The philosophical expansion of her work embraces the act of nature and sustainability in a way that
is elastic beyond boundaries. Gagliano works vertically to incorporate gravitational forces into her
application of handmade pigments, elevating the transmission of the materials to the panel.
Renaissance recipes and unbridled experimentation in her artistic practice focus energy into the
artwork that creates an unexpected dialog with the viewer; colors embracing the earth elements
imbue her studio. Several years of creation driven by the forces of nature have led to the artist's
innate desire to be in harmony with her universe. Inspired by the arte-povera movement of the
1960s which embraced the sensibility of creating with what is available, a resourceful ethos
permeates Gagliano’s work and lends itself to a sustainable process within the studio.
SURROUNDINGS
“The power of the marginalized material of shoe polish does not go unnoticed. It is difficult to find in the grocery store. It is set aside, dusty, almost forlorn, and always on the lower shelf; yet, it possesses the power to marginalize a race, to set aside and further push down with its history and role in creating the “black face”. This material has the dual nature to transpose into the ability to mock and suppress entire communities. The shoe polish by itself is innocent but once applied, becomes guilty. My antennae were raised and outraged. The glimmer of thought conjured by my mind: to transform the material, give it another meaning and push it away from the suppressive and subversive undertones. And ultimately, take it through Purgatory, with the end result being a cleanse of its emotional volatile discourse and a change in the view of the substance.

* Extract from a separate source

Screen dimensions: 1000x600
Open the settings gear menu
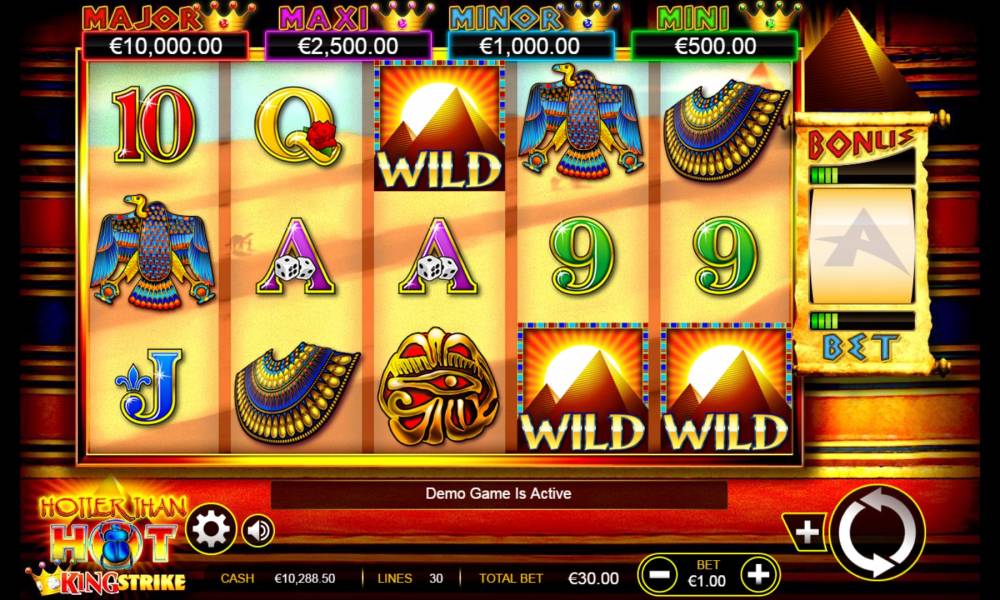click(211, 529)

The process: mix it, reduce it, dilute it, disinfect it, and replace it. The black shoepolish flows into the white shoepolish. They merge, converse, dance, and ultimately, create beauty together. Adding gold, known as a transitional metal, continues the conversation to transition away from the idea of shoe polish used by oppressive minstrels, to the idea of gold as a symbol of strength and a substance for royal burials. Elevate the shoepolish away from that paradigm and shift the use of the material. Give it a different association. Remove and repurpose the material into another art form, one not based in oppression, racism, and create an art that transcends, and transposes into an entirely new conversation without the connotations. The artist is just the choreographer within the work. The unconscious subject emerges through the dance on the surface: homages to nature, life forces, the power of the gestures that hold untapped ideas.
This body of work is about transforming materials, changing the context and allowing collisions between physical substances and gestural ideas to co-mingle together. This gives it freedom, dignity, and strength that can transcend its humble place on the shelf. Through freedom of movement, expression and light, we move beyond the memories of the original intent. All things: sunlight and summer, winter and darkness, spring and movement, autumn and reflection; a visual exploration of crescendos, diminuendos, allegros, adagios, symphony and silences, all colluding to arrange themselves artfully into a new experience, for the viewer.”
- Michelle Gagliano
Raphael’s Pigments
“I am perpetually fascinated by art history; bowing to all those who have come before. Currently, my obsession is Raphael and his working palette and thus, creating work based on the master’s palette. I circle around pigments that he used from ultramarine, lead tin yellow, carmine, vermillion, madder lake, verdi gris, ochres, Brazilian lake, metallic gold, metallic bismuth to more colors from the earth. Exploring Renaissance colors in a way that a musician transposes music, I am choosing to rewrite with the same few notes. A collision of the past and present, directly on the surface, my role as artist becomes director of the actors. Exploring the light reflecting quality of the pigments, they speak of the past transcending time to be re-created on surfaces that echo the Renaissance madonnas, the bright colors on the cathedral ceilings to the transposition of Mother Nature and the awareness of the environment.”